NEW YORK, Jan 29, 2011 (Huffington Post) -- Thanks to modern medicine, more traditional and non-traditional couples and individuals are able to become parents through assisted reproductive methods, including anonymous and known sperm and/or egg donation, surrogacy, and second parent adoption. However, states have varying laws on matters that effect alternative reproduction including sperm donor rights and responsibilities, the legality of surrogate motherhood contracts, recognition of same-sex marriages or civil unions, the need for court-approved adoptions, and whether second parent adoptions are available.

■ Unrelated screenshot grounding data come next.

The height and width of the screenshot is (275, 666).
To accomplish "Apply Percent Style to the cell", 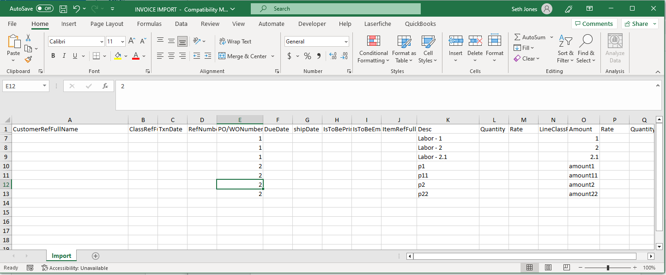I will 307,56.
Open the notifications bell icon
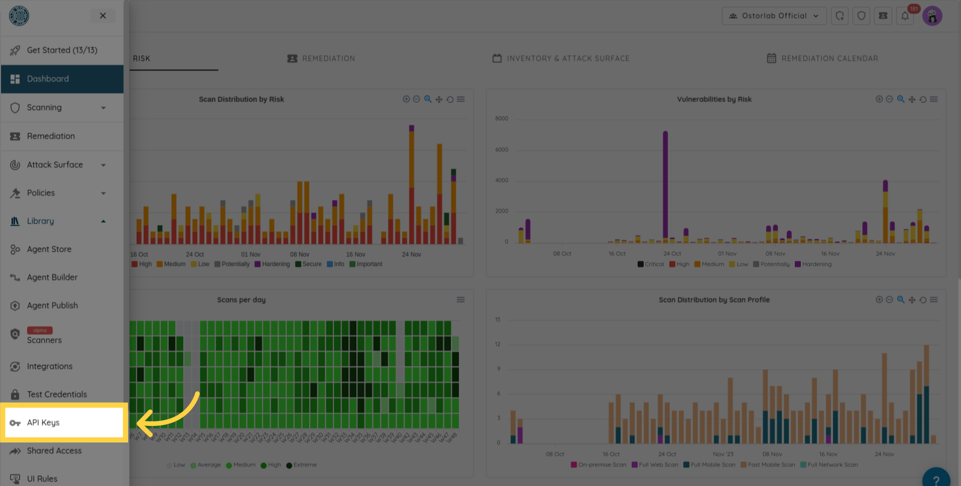The height and width of the screenshot is (486, 961). pyautogui.click(x=905, y=16)
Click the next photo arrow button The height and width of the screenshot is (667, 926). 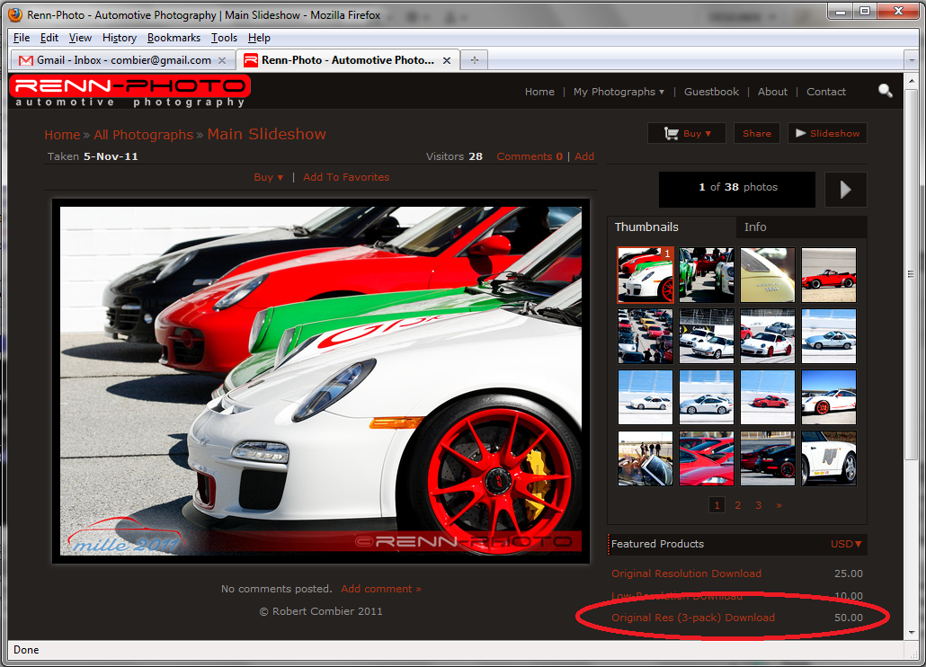pos(845,189)
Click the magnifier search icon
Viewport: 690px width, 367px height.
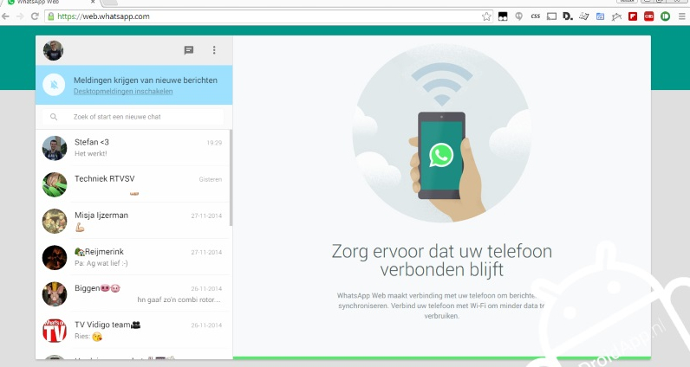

One would think that there would be legal uniformity as to parental and financial rights and responsibilities. In fact, state legislatures have mostly punted this hot-button issue, declining to readdress the definition of parentage in recent years and instead allowing their judicial systems to render inconsistent verdicts," said Liz Mandarano, a Manhattan family law and divorce attorney at Bikel & Mandarano, LLP and frequent blogger for the Huffington Post Divorce Vertical. "The inconsistencies create an enormous amount of uncertainty ranging from inheritance rights to child support and visitation.
The Uniform Parentage Act, last revised in 2002, is a model statute that was created by the National Conference of Commissioners on Uniform State Laws to serve as a guide for drafting family legislation. It recognizes that as many as five adults can be involved in the production of a single child, and adopted a functional family definition as opposed to one dominated by genetics. With regard to assisted conception, it encourages that States:
Authorize gestational surrogacy agreements as valid contracts requiring court approval similar to adoption.
No longer require that at least one of a child's intended parents be genetically related.
Recognize that egg and sperm donors are not the legal parents of a child under any circumstances.
Mandarano adds, "Unfortunately, only nine states have adopted versions of the 2002 Act, and for those who did, half have limited the parental rights to opposite sex married couples or declined to include the provisions related to surrogacy. Likewise, the Act does not acknowledge same sex couples, instead defining parents as a man and woman."
Some states even have conflicting rules relative to egg and sperm donation because some define genetic mothers as the legal mother but deem a married man the parent of a child conceived from an anonymous sperm donor. In other words, under this scenario, if a married couple used a donor egg and a donor sperm using a surrogate, then the anonymous woman who provided the donor egg is considered the legal mother, but the husband is considered the legal father.
Additionally, there has been an increase in the questionable practice of commercially contracting with foreign surrogate mothers in countries such as India. And what if, for example, a family undergoes alternative family planning in one state but then seeks dissolution of their marriage or union in another that has conflicting definitions of parentage?
Mandarano continues, "Whether you like it or not, families created through alternative reproductive methods are on the rise. States must acknowledge this trend and instead of seeking to prevent their use, should establish a method to report the offspring produced as a result of alternative reproduction technologies."